# TASK PROMPT
All of the records should be reproduced word for word, but no images may appear in the copy.

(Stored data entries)
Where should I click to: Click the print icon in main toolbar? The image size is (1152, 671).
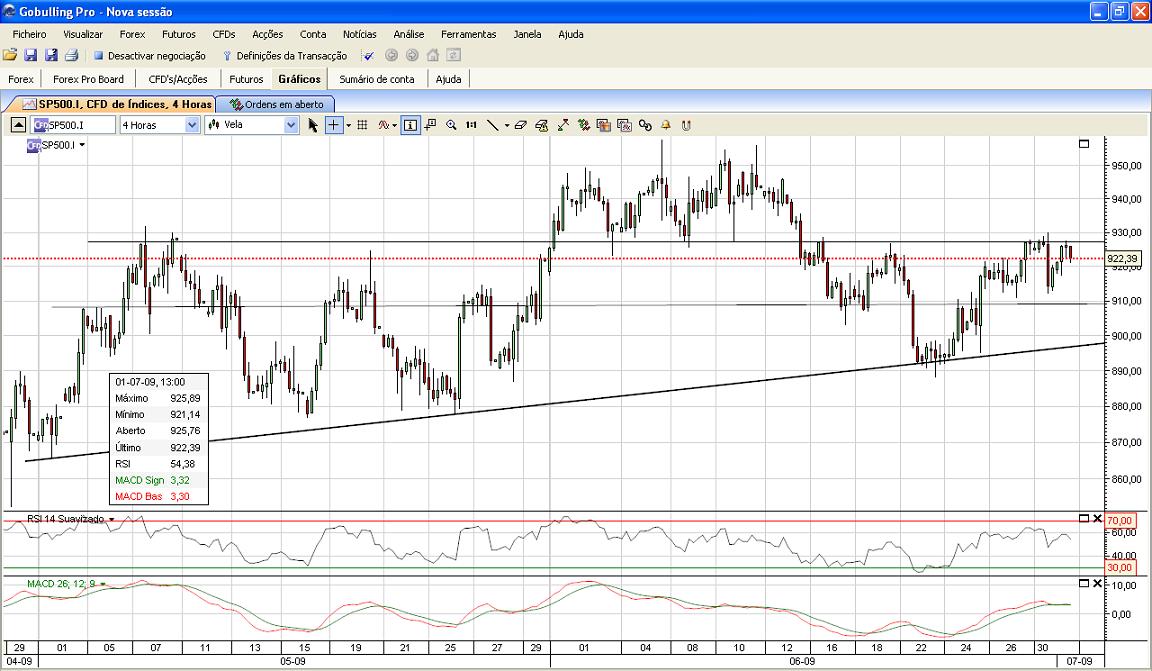[71, 55]
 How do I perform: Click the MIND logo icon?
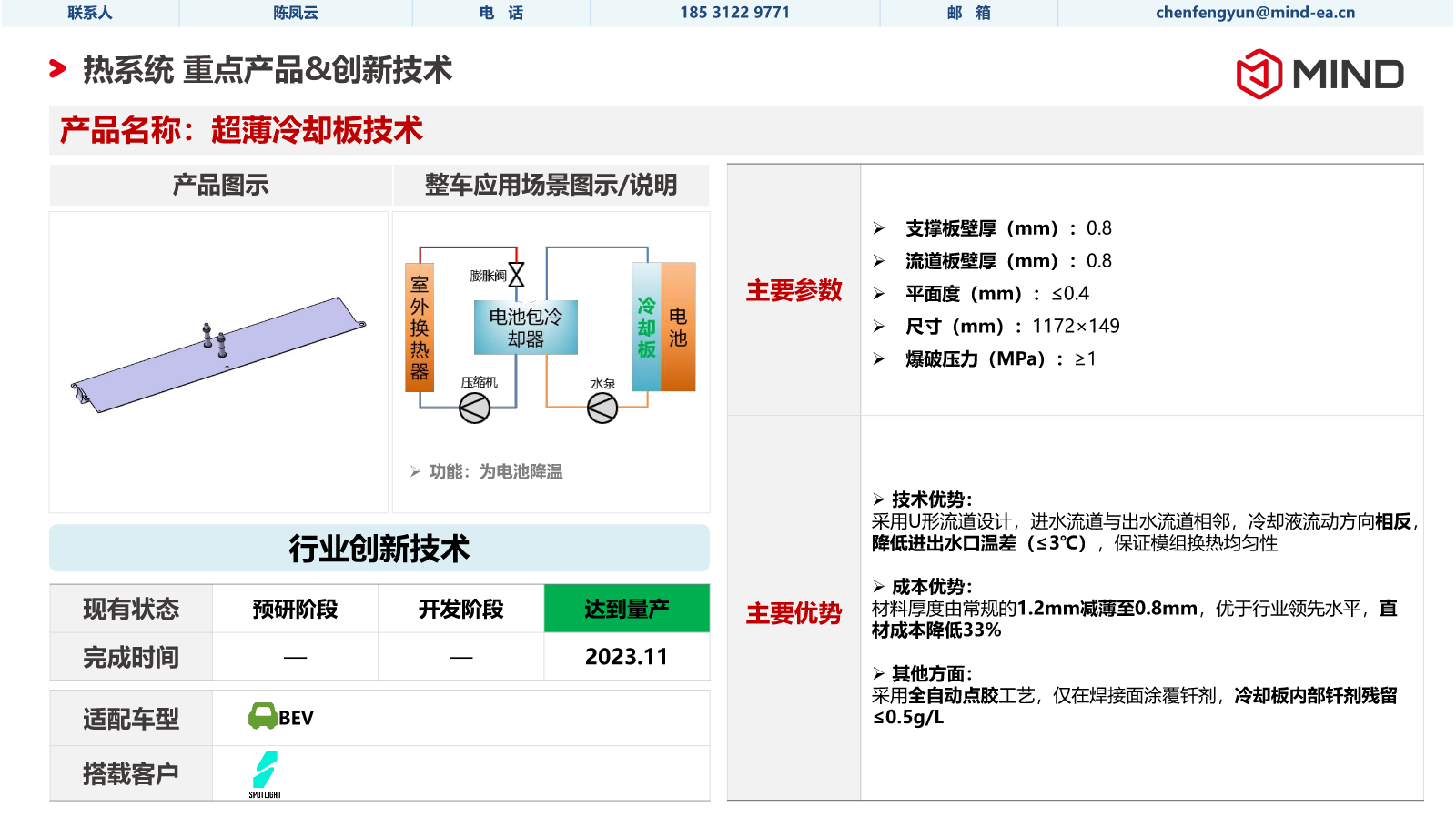click(x=1259, y=74)
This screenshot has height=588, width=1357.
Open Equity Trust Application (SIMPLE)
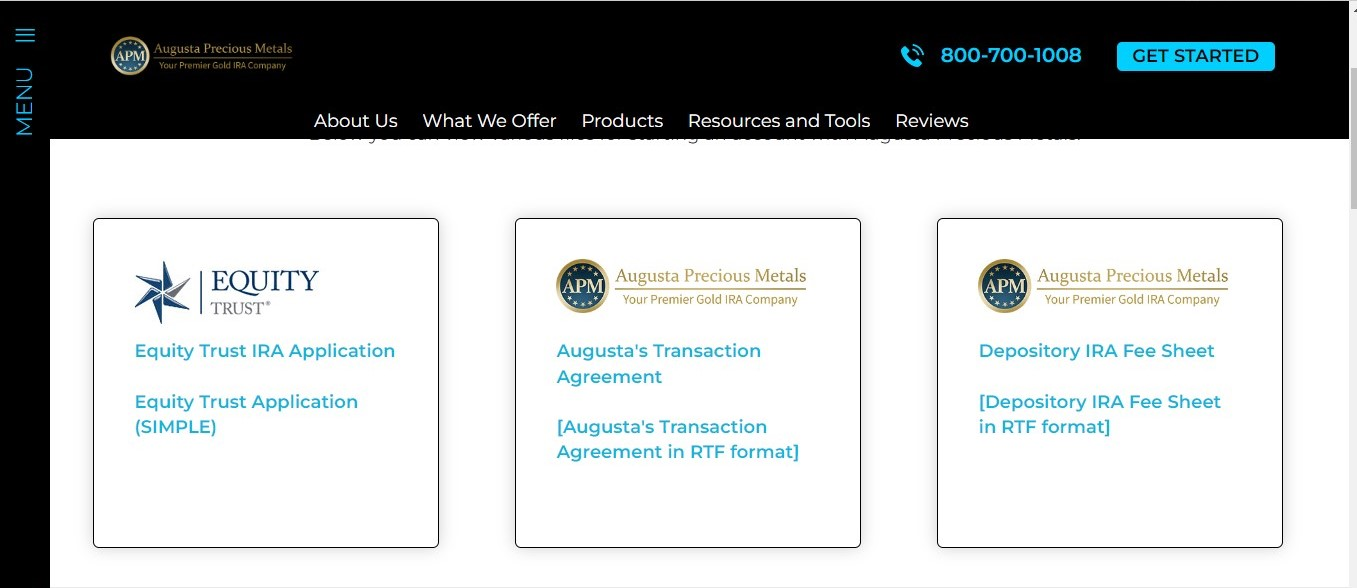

# EXPECTED ANSWER
Where should I click to: Click the print icon in main toolbar? The image size is (1152, 671).
[71, 55]
 How do I perform: Click the MIND logo icon?
click(x=1259, y=74)
This screenshot has height=588, width=1357.
Open Equity Trust Application (SIMPLE)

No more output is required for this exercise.